The US and China are set for economic decoupling to continue regardless of who wins the US election
Depending on who you ask, Trump’s trade war with China has either reshaped the global conversation around US-Sino relations and forged a new bipartisan consensus, or been a complete failure. The reality combines both.
Republicans and Democrats are united in their desire to rein in China’s unfair trading practices such as forced technology transfers, mandatory joint ventures and massive subsidies to state manufacturers. Trump has drawn attention to these policies but is yet to change China’s behavior in a notable manner, choosing instead to settle for an agriculture purchase agreement to reduce the trade deficit.
In a second term, Trump would renew his focus on China except this time he would have no electoral considerations.

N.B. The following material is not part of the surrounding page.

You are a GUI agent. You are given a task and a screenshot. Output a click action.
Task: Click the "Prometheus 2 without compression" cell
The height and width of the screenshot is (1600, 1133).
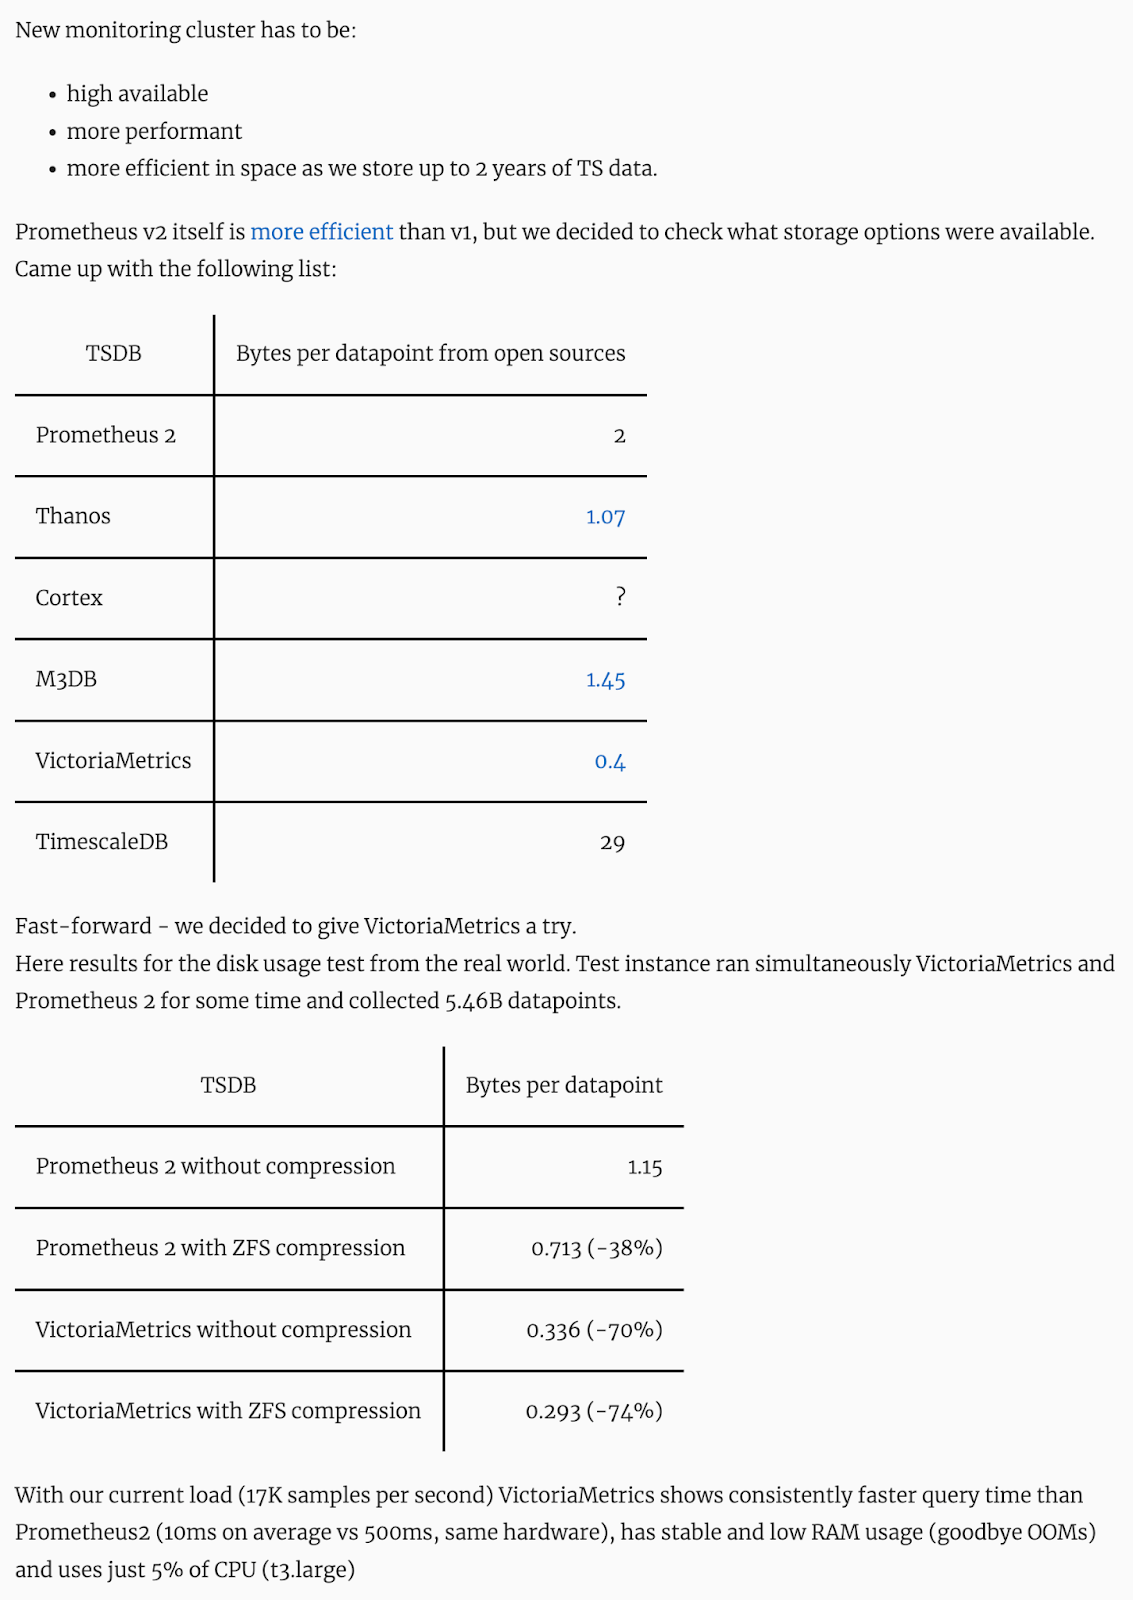215,1166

Tariffs would renew apace and a more ambitious framework for a trade agreement would take place. We don’t know whether the China hawks Robert Lighthizer and Peter Navarro or the China doves Steve Mnuchin and Wilbur Ross will maintain their positions in a second Trump term. We can expect the hawks to gain traction on Capitol Hill and congressional scrutiny to drive the Trump administration toward a harder line with China.
The deal signed in January was a mini trade deal designed to resolve basic issues in the trade relationship. The far-reaching ideological opposition on both sides of the Pacific means that some trade issues are unsolvable, limiting the possibility of a far-reaching deal. Fundamental disagreements over tech policy and economic subsidies will continue to strain relations and block substantial progress on trade barriers. Similarly, Trump’s inconsistency and habit of withdrawing from international agreements will dissuade the Chinese from committing to a comprehensive preferential trade agreement.
One of the lasting legacies of the Trump administration will be the paradigm shift on America’s approach towards China. Although Biden would seek to unwind tariffs, the relief would not be immediate. His team understands the importance of maintaining a tough stance on China so any end to the trade war will be protracted.
Biden’s preference for multilateralism will see him attempt to re-enter the US into the Trans-Pacific Partnership (TPP), the purpose of which was to bind the pacific rim economies into a US-led trading network, forcing China to adopt US trade practices if it wanted to gain access to the free trade agreement. When TPP was first presented to Congress it encountered substantial opposition from the left, which complained that it had inadequate environmental and labour protections. Given the bipartisan support for confronting China, TPP stands a better chance of passing this time around.
Trade tensions with China are here to stay but Biden will still look to make narrow progress on areas of mutual concern. A bilateral deal on climate change encompassing emission standards, electric vehicles and solar panels could be possible but the hostility towards China from both parties and Biden’s expected hard line on Chinese human rights violations in Hong Kong and against the Uighurs will make any comprehensive agreement inconceivable.